Through the old, large windows we can see the sunlit brick wall of a building across the street. It was at this location that the wool merchant, AP Rehder, and his family lived in 1847. And it was the Rehder family who hosted Augusta and her mother on their first visit to Germany. Augusta might have been sitting in their breakfast room looking at the house where we are now sitting. And interestingly, a few years later, AP Rehder bought the house which is now or hotel, Hotel Anno 1216.
Kerstin helps herself to juice that is available on an antique buffé table. The scene looks like a painting. Kerstin, dressed in a dark blue dress adorned with a lace collar and with her hair tied in a bun, is poring sunlit orange juice from a crystal glass carafe. I make a mental note to paint the scene when we get home from our journey.

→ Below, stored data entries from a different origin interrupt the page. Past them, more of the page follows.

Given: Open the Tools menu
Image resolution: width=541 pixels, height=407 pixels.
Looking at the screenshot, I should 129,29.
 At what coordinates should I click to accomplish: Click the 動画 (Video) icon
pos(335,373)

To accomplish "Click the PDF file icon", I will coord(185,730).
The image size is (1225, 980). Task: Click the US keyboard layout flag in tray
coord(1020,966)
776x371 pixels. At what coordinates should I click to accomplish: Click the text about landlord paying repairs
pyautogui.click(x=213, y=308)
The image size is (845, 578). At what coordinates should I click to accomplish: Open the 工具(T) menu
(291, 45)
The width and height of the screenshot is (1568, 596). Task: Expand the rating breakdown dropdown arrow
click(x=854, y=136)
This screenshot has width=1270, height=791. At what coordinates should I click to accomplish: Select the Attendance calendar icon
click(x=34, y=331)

As Kerstin is enjoying her continental breakfast (and I am picking the garnish off her plate), we wonder what type of breakfast Augusta would have had in the Rehder’s breakfast room across the street. What did they eat for breakfast in Lübeck in 1847?
The Buddenbrook Breakfast
The Nobel Prize winner, Thomas Mann, described in his novel, Buddenbrooks – a novel about a wealthy merchant family in Lübeck – what Tony, the teenage daughter had for breakfast in 1846:
Tony came down at nine o’clock and found her father and mother still at the table. She let her forehead be kissed and sat down, fresh and hungry, her eyes still red with sleep, and helped herself to sugar, butter, and herb cheese.
“How nice to find you still here, for once, Papa,” she said as she held her egg in her napkin and opened it with her spoon.
Tony, her mouth full of bread and butter, looked first at her father and then her mother, with a mixture of fear and curiosity.
“Eat your breakfast, my child,” said the Frau Consul. But Tony laid down her knife and cried, “Out with it quickly, Papa – please.” Her father only answered: “Eat up your breakfast first.”
So Tony drank her coffee and ate her egg and bread and cheese silently, her appetite quite gone.
Breakfast seems hardly to have changed in the last 160 years – coffee, bread, butter, cheese, eggs…
But did they have grapes and orange slices for garnish? Probably not. Happy we got some.